◆ **Provided records**:
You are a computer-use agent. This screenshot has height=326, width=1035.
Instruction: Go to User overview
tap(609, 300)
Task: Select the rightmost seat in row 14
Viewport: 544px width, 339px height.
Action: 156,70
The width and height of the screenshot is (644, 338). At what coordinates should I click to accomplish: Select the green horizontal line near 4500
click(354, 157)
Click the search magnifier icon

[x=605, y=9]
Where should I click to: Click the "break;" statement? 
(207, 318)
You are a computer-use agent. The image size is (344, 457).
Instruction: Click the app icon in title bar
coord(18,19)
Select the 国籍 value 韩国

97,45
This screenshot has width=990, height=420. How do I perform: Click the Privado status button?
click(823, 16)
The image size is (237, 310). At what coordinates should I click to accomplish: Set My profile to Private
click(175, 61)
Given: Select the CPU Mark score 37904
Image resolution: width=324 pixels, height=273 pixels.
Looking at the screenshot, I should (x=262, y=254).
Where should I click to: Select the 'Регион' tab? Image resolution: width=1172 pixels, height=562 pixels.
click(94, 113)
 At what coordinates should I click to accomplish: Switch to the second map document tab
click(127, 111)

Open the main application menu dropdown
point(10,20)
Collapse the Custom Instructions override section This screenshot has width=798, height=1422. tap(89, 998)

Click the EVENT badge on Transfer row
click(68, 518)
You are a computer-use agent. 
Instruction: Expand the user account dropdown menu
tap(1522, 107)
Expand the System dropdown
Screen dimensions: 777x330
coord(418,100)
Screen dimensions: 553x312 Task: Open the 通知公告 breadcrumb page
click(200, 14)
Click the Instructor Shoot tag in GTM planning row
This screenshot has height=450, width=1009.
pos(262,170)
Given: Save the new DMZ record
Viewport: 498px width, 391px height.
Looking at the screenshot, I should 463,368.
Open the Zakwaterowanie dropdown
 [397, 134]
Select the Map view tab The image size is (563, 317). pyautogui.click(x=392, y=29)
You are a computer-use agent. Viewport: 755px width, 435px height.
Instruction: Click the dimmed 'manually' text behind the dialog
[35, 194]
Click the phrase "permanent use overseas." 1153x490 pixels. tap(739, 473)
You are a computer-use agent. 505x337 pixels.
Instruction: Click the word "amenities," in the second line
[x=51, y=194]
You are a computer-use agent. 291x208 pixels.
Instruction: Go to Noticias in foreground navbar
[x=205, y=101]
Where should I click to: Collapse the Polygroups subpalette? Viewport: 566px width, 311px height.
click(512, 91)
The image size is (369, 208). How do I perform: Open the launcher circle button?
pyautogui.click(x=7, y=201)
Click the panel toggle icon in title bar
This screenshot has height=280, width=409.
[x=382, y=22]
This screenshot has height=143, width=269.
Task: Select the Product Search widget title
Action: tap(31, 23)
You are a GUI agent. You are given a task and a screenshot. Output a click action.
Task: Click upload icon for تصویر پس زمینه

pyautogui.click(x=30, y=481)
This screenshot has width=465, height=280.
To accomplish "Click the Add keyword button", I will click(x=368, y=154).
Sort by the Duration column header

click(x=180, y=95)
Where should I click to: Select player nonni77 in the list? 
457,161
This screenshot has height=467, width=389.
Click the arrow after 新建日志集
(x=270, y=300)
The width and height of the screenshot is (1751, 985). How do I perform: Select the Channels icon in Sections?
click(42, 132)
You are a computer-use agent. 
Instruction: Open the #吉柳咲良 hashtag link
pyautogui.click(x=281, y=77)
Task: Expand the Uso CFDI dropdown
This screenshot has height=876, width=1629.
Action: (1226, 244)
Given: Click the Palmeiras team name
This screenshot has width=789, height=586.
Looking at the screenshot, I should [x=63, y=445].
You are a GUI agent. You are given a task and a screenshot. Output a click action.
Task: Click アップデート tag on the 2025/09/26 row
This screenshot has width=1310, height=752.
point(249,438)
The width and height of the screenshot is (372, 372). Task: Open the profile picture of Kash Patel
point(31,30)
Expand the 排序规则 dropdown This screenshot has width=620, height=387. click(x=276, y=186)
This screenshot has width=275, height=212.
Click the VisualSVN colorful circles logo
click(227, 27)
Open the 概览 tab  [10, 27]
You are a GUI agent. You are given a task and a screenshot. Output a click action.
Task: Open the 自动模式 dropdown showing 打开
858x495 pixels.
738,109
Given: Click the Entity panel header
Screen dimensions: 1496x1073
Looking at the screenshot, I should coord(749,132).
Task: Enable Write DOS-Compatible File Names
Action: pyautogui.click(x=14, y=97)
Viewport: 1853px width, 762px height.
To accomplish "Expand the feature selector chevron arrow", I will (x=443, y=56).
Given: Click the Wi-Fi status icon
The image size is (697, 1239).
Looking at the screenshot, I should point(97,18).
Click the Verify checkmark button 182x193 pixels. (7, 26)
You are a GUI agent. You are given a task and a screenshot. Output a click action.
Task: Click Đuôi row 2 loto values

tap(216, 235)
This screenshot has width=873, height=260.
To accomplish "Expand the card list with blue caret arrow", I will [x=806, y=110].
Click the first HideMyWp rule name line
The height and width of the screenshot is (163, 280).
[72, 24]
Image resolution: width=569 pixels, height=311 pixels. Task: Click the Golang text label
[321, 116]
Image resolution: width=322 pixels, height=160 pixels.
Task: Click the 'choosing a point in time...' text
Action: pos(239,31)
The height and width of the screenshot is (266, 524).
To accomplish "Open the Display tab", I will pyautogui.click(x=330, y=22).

◆ **Activity**: Output the records verbatim, from the first line to the last.

◆ **Answer area**:
You are a computer-use agent. This screenshot has height=326, width=1035.
Instruction: Go to User overview
tap(609, 300)
Task: Select the rightmost seat in row 14
Viewport: 544px width, 339px height.
Action: 156,70
The width and height of the screenshot is (644, 338). At what coordinates should I click to accomplish: Select the green horizontal line near 4500
click(354, 157)
Click the search magnifier icon

[x=605, y=9]
Where should I click to: Click the "break;" statement? 
(207, 318)
You are a computer-use agent. The image size is (344, 457).
Instruction: Click the app icon in title bar
coord(18,19)
Select the 国籍 value 韩国

97,45
This screenshot has width=990, height=420. How do I perform: Click the Privado status button?
click(823, 16)
The image size is (237, 310). At what coordinates should I click to accomplish: Set My profile to Private
click(175, 61)
Given: Select the CPU Mark score 37904
Image resolution: width=324 pixels, height=273 pixels.
Looking at the screenshot, I should (x=262, y=254).
Where should I click to: Select the 'Регион' tab? Image resolution: width=1172 pixels, height=562 pixels.
click(94, 113)
 At what coordinates should I click to accomplish: Switch to the second map document tab
click(127, 111)

Open the main application menu dropdown
point(10,20)
Collapse the Custom Instructions override section This screenshot has width=798, height=1422. tap(89, 998)

Click the EVENT badge on Transfer row
click(68, 518)
You are a computer-use agent. 
Instruction: Expand the user account dropdown menu
tap(1522, 107)
Expand the System dropdown
Screen dimensions: 777x330
coord(418,100)
Screen dimensions: 553x312 Task: Open the 通知公告 breadcrumb page
click(200, 14)
Click the Instructor Shoot tag in GTM planning row
This screenshot has height=450, width=1009.
pos(262,170)
Given: Save the new DMZ record
Viewport: 498px width, 391px height.
Looking at the screenshot, I should 463,368.
Open the Zakwaterowanie dropdown
 [397, 134]
Select the Map view tab The image size is (563, 317). pyautogui.click(x=392, y=29)
You are a computer-use agent. Viewport: 755px width, 435px height.
Instruction: Click the dimmed 'manually' text behind the dialog
[35, 194]
Click the phrase "permanent use overseas." 1153x490 pixels. tap(739, 473)
You are a computer-use agent. 505x337 pixels.
Instruction: Click the word "amenities," in the second line
[x=51, y=194]
You are a computer-use agent. 291x208 pixels.
Instruction: Go to Noticias in foreground navbar
[x=205, y=101]
Where should I click to: Collapse the Polygroups subpalette? Viewport: 566px width, 311px height.
click(512, 91)
The image size is (369, 208). How do I perform: Open the launcher circle button?
pyautogui.click(x=7, y=201)
Click the panel toggle icon in title bar
This screenshot has height=280, width=409.
[x=382, y=22]
This screenshot has height=143, width=269.
Task: Select the Product Search widget title
Action: tap(31, 23)
You are a GUI agent. You are given a task and a screenshot. Output a click action.
Task: Click upload icon for تصویر پس زمینه

pyautogui.click(x=30, y=481)
This screenshot has width=465, height=280.
To accomplish "Click the Add keyword button", I will click(x=368, y=154).
Sort by the Duration column header

click(x=180, y=95)
Where should I click to: Select player nonni77 in the list? 
457,161
This screenshot has height=467, width=389.
Click the arrow after 新建日志集
(x=270, y=300)
The width and height of the screenshot is (1751, 985). How do I perform: Select the Channels icon in Sections?
click(42, 132)
You are a computer-use agent. 
Instruction: Open the #吉柳咲良 hashtag link
pyautogui.click(x=281, y=77)
Task: Expand the Uso CFDI dropdown
This screenshot has height=876, width=1629.
Action: (1226, 244)
Given: Click the Palmeiras team name
This screenshot has width=789, height=586.
Looking at the screenshot, I should [x=63, y=445].
You are a GUI agent. You are given a task and a screenshot. Output a click action.
Task: Click アップデート tag on the 2025/09/26 row
This screenshot has width=1310, height=752.
point(249,438)
The width and height of the screenshot is (372, 372). Task: Open the profile picture of Kash Patel
point(31,30)
Expand the 排序规则 dropdown This screenshot has width=620, height=387. click(x=276, y=186)
This screenshot has width=275, height=212.
Click the VisualSVN colorful circles logo
click(227, 27)
Open the 概览 tab  [10, 27]
You are a GUI agent. You are given a task and a screenshot. Output a click action.
Task: Open the 自动模式 dropdown showing 打开
858x495 pixels.
738,109
Given: Click the Entity panel header
Screen dimensions: 1496x1073
Looking at the screenshot, I should coord(749,132).
Task: Enable Write DOS-Compatible File Names
Action: pyautogui.click(x=14, y=97)
Viewport: 1853px width, 762px height.
To accomplish "Expand the feature selector chevron arrow", I will (x=443, y=56).
Given: Click the Wi-Fi status icon
The image size is (697, 1239).
Looking at the screenshot, I should point(97,18).
Click the Verify checkmark button 182x193 pixels. (7, 26)
You are a GUI agent. You are given a task and a screenshot. Output a click action.
Task: Click Đuôi row 2 loto values

tap(216, 235)
This screenshot has width=873, height=260.
To accomplish "Expand the card list with blue caret arrow", I will [x=806, y=110].
Click the first HideMyWp rule name line
The height and width of the screenshot is (163, 280).
[72, 24]
Image resolution: width=569 pixels, height=311 pixels. Task: Click the Golang text label
[321, 116]
Image resolution: width=322 pixels, height=160 pixels.
Task: Click the 'choosing a point in time...' text
Action: pos(239,31)
The height and width of the screenshot is (266, 524).
To accomplish "Open the Display tab", I will pyautogui.click(x=330, y=22).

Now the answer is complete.